The wine produced in Mexico’s high and dry climes became vastly popular, with conquistador Hernán Cortés demanding that thousands of acres of vineyards be planted and the Catholic Church’s missionaries capitalising on this beverage for use at mass. In fact, such was the missionaries’ influence on the wine industry in Mexico, there was a grape named for them; the mission grape, now better known as Creole.
However, some 100 years and vast quantities of wine later, the Spanish crown was becoming fearful of this Mexican wine-making dominance and placed an outright ban on its production. The Catholic Church became the last beacon of wine cultivation in the New World and that, of course, all but obliterated Mexico’s wine industry.
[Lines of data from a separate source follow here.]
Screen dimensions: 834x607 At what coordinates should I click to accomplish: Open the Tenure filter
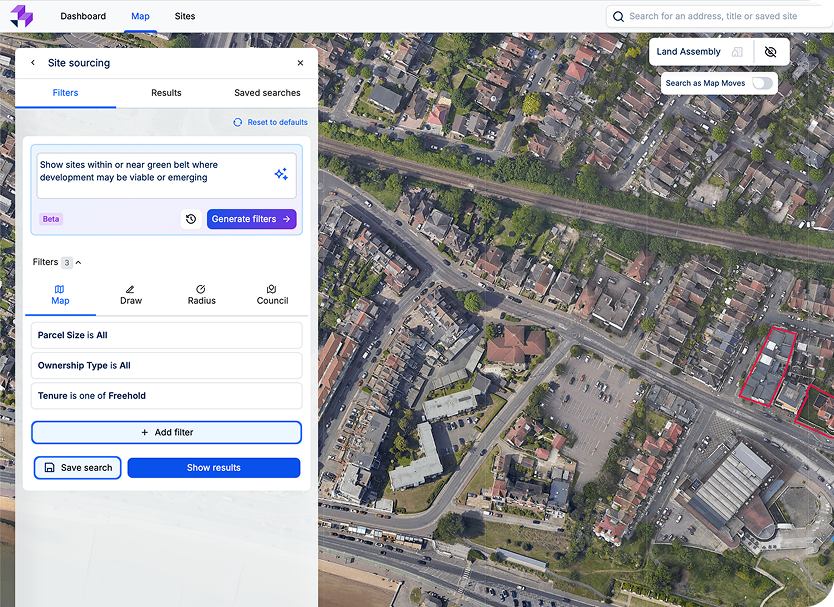click(x=166, y=396)
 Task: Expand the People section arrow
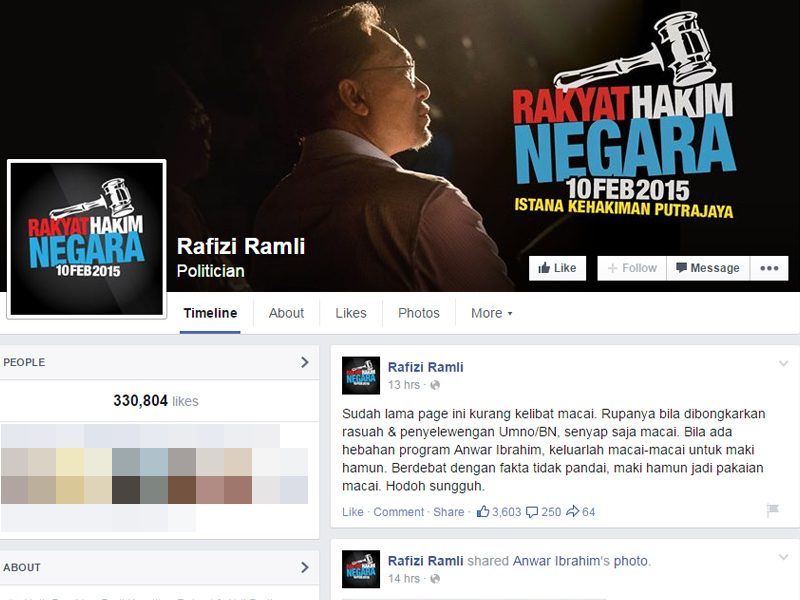tap(305, 363)

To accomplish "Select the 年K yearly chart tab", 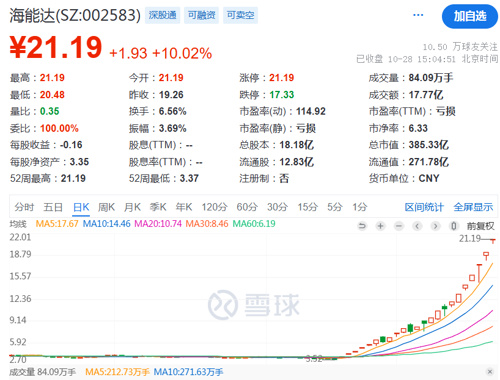I will click(x=184, y=207).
Finally, post-Mexican Revolution, grape growing and wine making took hold once again in the country; however, the damage in the global market was very much done and exporting Mexican wine now proves nigh on impossible due to sky high taxes.
The regions of Mexico that are now dedicated to wine growing, as well as running a booming wine tourism trade, are undoubtedly Coahuila’s Parras Valley region, alongside the popular vineyards of Querétaro, Zacatecas, Guanajuato and the Baja California peninsula. It’s actually the latter, in the Guadalupe Valley near Ensenada, that many believe produces the best Mexican wine, although there are also other popular wine-growing spots in Baja like Valle de Santo Tomás, Valle de San Vicente and Ojos Negros. In fact, 90 per cent of Mexican wine is now produced in this region.
In Querétaro (mainly around Tequisquiapan), Zacatecas and Aguascalientes you can predominantly find reds like Merlot, Cabernet and an exciting mash up of Carignan and Cabernet Sauvignon called Ruby Cabernet. In Querétaro, Spanish Freixenet is the most well-known producer. However, if you’re more partial to a white wine, then check out their takes on Colombard and Chenin Blanc. To a lesser extent, you can also find varieties of Mexican wine in states such as Aguascalientes and Puebla.